No one could blame the marketer running this search campaign for immediately pausing "Systems Management" and rerouting those dollars to buy more "Green IT" traffic. Doing so certainly would fall within the realm and responsibility of a good search-engine marketer—if this were all the data available. But you know better...

By now it's become common for most marketing departments to focus not just on the quantity of conversions but also on the quality of those conversions. A good Internet marketing system or analytics package like Google Analytics will tie the Web lead back to a specific search term in the pay-per-click campaign. This qualitative feedback helps search marketers make wiser decisions.

Surprisingly, however, one of the easiest pieces of data to capture that helps provide an even better picture of actual search-term value is often overlooked and rarely mentioned. I'm referring to the organizations themselves that arrived to the Web site but didn't convert. Or, in plain English: "Merck (for example) came to our site for the term 'Technology Management' and didn't fill out any forms, but we still know they were here!"

Refer to the screenshot above again and note the 14 visitors for "Technology Management" none of which converted. Is this phrase a stinker? Should we pause it? Not if Merck is on your wish list of companies! In fact, this phrase may be 10 times more valuable than all of those "Green IT" so-called conversions combined.

And remember those 65 visitors for Systems Management only 1.52% of which converted? Well, in that other 98% that didn't convert is a measurable number of legitimate and attractive prospects who were brought to your Web site, exposed to your value proposition, and even visited several pages.

Enterprise B2B, Pay Close Attention...

...because this really affects you, as clicks and search traffic can be very costly and the number of visitors you get to analyze is very limited.

If you are spending thousands of dollars per month on search marketing and not capturing visiting organizations (both those that convert and the many more that don't), you are shutting down phrases and scaling back campaigns by using only half the truth. Equally as dangerous, you are likely routing dollars toward phrases and ad creative that appear to perform better but in reality are merely clogging the marketing database and sales pipeline.
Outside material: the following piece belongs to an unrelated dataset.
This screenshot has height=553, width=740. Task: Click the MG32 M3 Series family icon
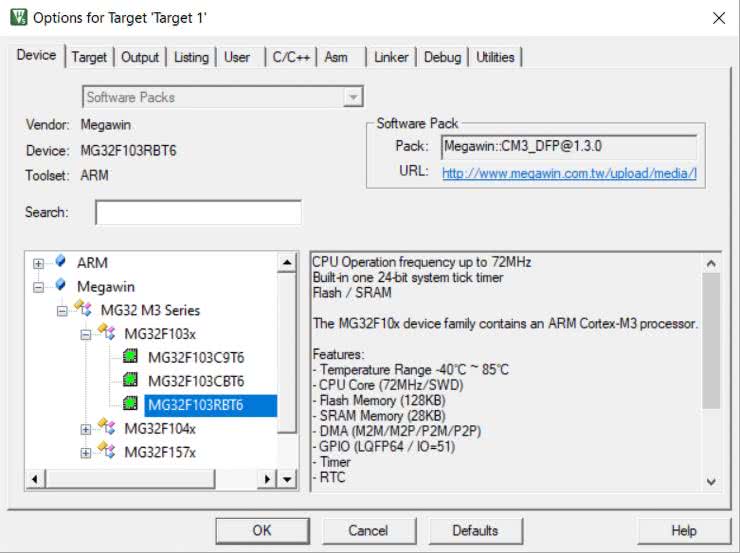[84, 310]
If you are hoping to just "test the waters" to judge whether search marketing is a success or failure based solely on conversions, you will likely get scared off and prematurely end what might otherwise be a very effective lead-generation weapon.

It's much better to figure out what types of companies you can fetch for various phrases as fast as you can and optimize media spend based on a mix of visiting organizations, conversions, and qualified leads.

In the examples used in this article, we are looking at a campaign in its infancy; yet it has taken nearly 45 days just to collect this much data. Obviously, you'd like as much data as possible to make actionable, intelligent decisions.

For a lot of enterprise B2B companies, unless you have tens of thousands of dollars to throw at search a month, your data will be coming in slow and true leads will be very few and far between. It's imperative that you be able to get some visibility as to what types of companies you are bringing in through search.

There's Really No Excuse

Capturing the visiting organization and tying it to a specific search term is not hard to do from a technology perspective; there are several off the shelf solutions that can do it. Two services I use regularly for my clients are LeadLander and Pardot. I've also heard good things about Netfactor.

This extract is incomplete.